- [WHAT NEEDS TO BE DONE]:
Search the entries for the word "Collapse" and return every line where it is found.

Collected data entries:
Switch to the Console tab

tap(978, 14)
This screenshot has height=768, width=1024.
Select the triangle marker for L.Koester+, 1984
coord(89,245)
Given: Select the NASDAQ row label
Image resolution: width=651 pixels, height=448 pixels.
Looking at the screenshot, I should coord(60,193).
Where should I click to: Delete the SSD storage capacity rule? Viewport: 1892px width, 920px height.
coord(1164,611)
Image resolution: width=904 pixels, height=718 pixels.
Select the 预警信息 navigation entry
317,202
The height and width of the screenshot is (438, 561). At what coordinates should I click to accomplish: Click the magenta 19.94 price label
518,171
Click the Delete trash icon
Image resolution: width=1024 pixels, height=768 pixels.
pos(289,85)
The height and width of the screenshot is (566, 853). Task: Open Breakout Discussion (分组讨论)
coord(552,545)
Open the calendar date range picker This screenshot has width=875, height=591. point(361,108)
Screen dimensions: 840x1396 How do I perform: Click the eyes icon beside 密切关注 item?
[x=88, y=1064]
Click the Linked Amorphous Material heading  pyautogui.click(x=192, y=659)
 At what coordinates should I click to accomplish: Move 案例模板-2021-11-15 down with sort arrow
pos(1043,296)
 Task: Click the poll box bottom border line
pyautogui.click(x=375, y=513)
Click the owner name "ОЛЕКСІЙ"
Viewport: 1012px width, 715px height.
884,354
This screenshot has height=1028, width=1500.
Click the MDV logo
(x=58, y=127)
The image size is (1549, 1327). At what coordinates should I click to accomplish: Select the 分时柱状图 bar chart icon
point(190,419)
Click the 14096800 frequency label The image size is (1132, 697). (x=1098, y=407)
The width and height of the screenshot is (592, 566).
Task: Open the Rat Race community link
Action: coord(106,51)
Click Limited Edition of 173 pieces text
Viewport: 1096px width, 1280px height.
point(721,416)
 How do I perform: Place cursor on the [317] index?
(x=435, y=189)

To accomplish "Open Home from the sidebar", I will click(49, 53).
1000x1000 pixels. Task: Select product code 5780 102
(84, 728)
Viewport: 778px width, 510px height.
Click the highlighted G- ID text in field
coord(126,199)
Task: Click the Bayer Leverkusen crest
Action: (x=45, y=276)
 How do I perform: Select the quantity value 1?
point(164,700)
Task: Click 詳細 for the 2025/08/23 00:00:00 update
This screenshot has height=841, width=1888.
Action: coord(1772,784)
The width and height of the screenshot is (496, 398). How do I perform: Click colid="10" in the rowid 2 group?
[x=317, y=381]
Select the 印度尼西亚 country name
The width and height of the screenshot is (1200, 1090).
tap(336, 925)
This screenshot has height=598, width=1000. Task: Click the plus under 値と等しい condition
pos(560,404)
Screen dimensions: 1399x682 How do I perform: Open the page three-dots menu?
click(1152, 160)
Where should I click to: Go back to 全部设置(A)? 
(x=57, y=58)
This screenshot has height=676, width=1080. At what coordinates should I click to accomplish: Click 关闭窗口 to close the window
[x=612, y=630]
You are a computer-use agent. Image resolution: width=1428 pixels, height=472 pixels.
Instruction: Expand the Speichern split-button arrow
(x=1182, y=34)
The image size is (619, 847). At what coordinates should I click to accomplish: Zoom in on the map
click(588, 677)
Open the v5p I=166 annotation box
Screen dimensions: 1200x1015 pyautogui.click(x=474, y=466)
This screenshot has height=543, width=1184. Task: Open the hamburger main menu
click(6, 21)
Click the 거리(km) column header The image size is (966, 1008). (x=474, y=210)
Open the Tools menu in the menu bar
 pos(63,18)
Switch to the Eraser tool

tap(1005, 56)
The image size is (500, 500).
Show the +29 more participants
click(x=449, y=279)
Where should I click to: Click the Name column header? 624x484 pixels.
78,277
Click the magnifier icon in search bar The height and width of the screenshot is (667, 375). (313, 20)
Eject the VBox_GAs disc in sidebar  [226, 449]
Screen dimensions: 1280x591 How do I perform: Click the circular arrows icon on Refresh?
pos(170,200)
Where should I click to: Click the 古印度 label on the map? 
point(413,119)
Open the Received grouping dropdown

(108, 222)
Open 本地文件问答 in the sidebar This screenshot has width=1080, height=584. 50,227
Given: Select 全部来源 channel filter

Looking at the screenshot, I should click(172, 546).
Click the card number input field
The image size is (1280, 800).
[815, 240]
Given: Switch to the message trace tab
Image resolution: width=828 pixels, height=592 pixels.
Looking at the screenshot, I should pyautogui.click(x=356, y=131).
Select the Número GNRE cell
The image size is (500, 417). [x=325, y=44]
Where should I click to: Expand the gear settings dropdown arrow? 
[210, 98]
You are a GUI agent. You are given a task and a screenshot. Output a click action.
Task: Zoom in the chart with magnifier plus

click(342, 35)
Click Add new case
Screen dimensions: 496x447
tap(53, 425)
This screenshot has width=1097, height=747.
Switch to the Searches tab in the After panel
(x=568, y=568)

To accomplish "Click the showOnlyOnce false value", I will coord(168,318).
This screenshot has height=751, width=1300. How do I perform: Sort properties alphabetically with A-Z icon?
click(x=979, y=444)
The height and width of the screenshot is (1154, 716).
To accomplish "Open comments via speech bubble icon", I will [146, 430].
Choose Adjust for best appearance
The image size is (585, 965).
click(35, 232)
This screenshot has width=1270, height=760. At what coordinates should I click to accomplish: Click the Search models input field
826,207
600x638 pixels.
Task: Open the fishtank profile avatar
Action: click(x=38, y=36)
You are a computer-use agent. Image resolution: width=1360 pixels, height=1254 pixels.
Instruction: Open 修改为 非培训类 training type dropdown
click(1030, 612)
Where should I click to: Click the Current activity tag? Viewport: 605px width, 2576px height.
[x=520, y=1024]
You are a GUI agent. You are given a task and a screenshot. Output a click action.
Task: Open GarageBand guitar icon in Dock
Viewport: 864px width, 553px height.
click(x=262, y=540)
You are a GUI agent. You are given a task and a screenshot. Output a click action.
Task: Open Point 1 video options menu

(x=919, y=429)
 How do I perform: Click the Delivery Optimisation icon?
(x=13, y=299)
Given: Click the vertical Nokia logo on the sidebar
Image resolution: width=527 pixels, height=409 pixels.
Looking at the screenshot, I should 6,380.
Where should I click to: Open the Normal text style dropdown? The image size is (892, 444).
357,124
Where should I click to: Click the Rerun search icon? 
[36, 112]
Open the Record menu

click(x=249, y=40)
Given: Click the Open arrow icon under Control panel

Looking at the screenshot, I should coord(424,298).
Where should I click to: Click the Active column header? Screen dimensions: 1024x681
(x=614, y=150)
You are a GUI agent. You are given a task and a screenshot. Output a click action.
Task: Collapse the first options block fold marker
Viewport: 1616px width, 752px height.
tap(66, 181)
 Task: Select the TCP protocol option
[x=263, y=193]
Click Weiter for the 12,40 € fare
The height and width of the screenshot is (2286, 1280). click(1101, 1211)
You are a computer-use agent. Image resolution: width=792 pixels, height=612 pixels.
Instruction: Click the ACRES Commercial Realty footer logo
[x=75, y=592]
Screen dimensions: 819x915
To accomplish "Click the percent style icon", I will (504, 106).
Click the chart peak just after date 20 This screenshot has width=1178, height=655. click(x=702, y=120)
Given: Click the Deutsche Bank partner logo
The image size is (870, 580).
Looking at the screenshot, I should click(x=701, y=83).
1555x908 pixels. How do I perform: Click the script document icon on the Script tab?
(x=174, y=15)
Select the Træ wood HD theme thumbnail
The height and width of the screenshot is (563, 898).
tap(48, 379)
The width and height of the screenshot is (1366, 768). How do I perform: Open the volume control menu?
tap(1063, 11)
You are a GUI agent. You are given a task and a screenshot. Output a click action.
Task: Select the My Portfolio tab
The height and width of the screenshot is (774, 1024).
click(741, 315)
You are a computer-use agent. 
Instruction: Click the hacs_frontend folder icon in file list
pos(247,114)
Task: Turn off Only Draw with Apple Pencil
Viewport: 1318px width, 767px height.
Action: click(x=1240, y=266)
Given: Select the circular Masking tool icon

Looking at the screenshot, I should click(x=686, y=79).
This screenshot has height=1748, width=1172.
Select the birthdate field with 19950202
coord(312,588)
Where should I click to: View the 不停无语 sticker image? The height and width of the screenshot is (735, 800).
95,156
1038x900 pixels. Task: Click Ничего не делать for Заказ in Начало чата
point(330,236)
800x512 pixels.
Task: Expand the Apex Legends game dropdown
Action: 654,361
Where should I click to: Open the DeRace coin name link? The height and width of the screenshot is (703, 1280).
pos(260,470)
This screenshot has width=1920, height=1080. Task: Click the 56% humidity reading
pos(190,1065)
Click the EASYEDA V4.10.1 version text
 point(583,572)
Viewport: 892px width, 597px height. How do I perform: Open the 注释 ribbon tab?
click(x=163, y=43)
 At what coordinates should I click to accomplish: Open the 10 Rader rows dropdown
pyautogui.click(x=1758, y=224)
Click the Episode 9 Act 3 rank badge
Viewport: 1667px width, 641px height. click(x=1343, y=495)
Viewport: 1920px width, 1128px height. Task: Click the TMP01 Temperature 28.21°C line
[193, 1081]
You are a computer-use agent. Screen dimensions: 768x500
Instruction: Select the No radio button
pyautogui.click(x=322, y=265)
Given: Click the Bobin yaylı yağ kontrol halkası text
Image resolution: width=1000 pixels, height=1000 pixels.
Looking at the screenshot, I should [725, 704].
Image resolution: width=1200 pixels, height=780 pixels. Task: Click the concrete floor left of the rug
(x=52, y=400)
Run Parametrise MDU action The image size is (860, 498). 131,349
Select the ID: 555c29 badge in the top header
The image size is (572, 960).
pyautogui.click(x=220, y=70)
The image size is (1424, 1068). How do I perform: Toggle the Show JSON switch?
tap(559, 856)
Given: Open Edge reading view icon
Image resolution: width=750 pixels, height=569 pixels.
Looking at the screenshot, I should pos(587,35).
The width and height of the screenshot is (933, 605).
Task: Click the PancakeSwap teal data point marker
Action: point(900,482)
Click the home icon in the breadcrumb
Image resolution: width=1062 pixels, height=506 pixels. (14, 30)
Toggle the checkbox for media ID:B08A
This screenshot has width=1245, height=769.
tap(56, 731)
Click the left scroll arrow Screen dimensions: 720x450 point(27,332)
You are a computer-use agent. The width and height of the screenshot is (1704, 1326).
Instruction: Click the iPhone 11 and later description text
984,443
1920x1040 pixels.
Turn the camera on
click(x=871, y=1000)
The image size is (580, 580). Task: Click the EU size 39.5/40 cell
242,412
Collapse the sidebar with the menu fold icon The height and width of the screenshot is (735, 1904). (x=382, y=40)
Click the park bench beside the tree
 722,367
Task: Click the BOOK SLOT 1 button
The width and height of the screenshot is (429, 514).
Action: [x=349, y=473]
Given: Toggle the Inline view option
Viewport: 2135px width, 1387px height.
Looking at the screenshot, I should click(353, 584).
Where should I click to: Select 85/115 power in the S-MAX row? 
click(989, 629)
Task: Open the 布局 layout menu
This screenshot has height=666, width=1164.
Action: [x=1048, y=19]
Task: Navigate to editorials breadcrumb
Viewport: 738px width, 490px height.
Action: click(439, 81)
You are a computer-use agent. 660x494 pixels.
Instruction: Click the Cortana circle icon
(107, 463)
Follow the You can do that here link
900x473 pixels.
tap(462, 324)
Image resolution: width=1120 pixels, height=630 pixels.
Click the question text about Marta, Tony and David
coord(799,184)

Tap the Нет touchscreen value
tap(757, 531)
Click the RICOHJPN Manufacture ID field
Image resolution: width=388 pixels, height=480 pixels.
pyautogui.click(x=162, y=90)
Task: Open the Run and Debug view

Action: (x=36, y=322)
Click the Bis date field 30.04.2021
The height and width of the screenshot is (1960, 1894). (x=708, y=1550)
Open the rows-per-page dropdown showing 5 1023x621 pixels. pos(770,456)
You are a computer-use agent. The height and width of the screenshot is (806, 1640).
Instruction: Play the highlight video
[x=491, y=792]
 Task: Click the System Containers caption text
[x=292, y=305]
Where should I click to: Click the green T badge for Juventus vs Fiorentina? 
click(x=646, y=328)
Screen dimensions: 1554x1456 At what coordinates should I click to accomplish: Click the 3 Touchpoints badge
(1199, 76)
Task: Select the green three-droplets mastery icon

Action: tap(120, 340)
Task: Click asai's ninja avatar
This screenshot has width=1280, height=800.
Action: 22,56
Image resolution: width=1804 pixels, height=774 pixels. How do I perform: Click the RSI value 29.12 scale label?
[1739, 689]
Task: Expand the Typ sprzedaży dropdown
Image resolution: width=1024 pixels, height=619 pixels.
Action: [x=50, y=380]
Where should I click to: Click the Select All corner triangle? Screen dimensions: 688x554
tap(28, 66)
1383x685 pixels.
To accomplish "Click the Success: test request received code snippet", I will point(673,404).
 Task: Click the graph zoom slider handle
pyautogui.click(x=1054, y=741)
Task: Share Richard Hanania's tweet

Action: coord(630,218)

- [TASK ANSWER]:
Task: Collapse the first options block fold marker
Collapse the sidebar with the menu fold icon The height and width of the screenshot is (735, 1904). (x=382, y=40)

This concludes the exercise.